◆ Instruction ◆
Using the news text below about FEMA housing and typhoon recovery, answer these:
(a) Which facility will be the staging area for the permanent housing construction program?
(b) For about how long will FEMA lease that facility?
(c) For contributions to which recovery efforts did the fire department present the Latte Plaque of Appreciation?

◆ Text to read ◆
====

FEMA has approved the CNMI’s request for the implementation of a permanent housing construction program.

Norita said the program will be launched in May or June with the Koblerville Fire Station as the staging area.

FEMA will lease the facility for “about a year-and-a-half,” he added.

“We have done this before when we renovated the fire station — there was no delay in response back then. The assets will remain available and we are ready to respond to any emergency calls that Koblerville Fire Station serves.”

On Wednesday, the fire department presented a Latte Plaque of Appreciation to the U.S Department of Defense for its contributions to the Super Typhoon Yutu recovery efforts.

“It’s an appreciation plaque from the DFEMS to Rear Adm. Shoshana Chatfield. We wanted to tell her how much we appreciated DoD and her leadership really. DoD has been a presence here since the beginning of the typhoon and its resources and manpower that were made available to us all during the time for recovery were tremendous,” Norita said.

“Right after the typhoon, Rear Admiral Chatfield was here…. She was committed to making sure that we received whatever DoD resources we requested. You’ve seen the response from the military. From the National Guard, to Reserves, to active duty service members from all over the Western Pacific — and we’re very appreciative of that. They provided resources that the CNMI badly needed.”

====

◆ Data provided ◆
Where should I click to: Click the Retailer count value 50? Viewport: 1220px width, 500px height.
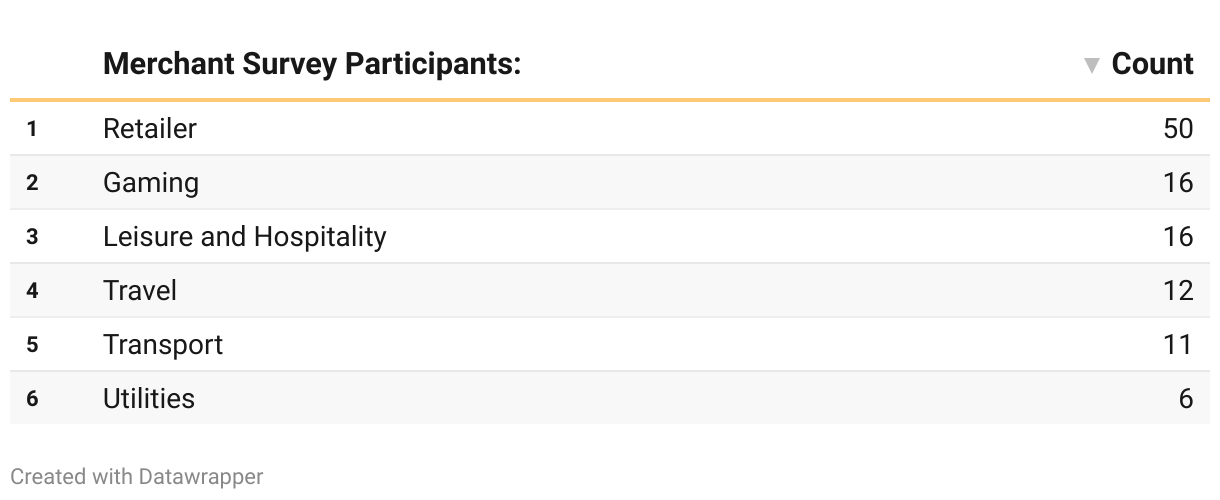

====

◆ The result ◆
(a) The Koblerville Fire Station.
(b) About a year and a half.
(c) The Super Typhoon Yutu recovery efforts.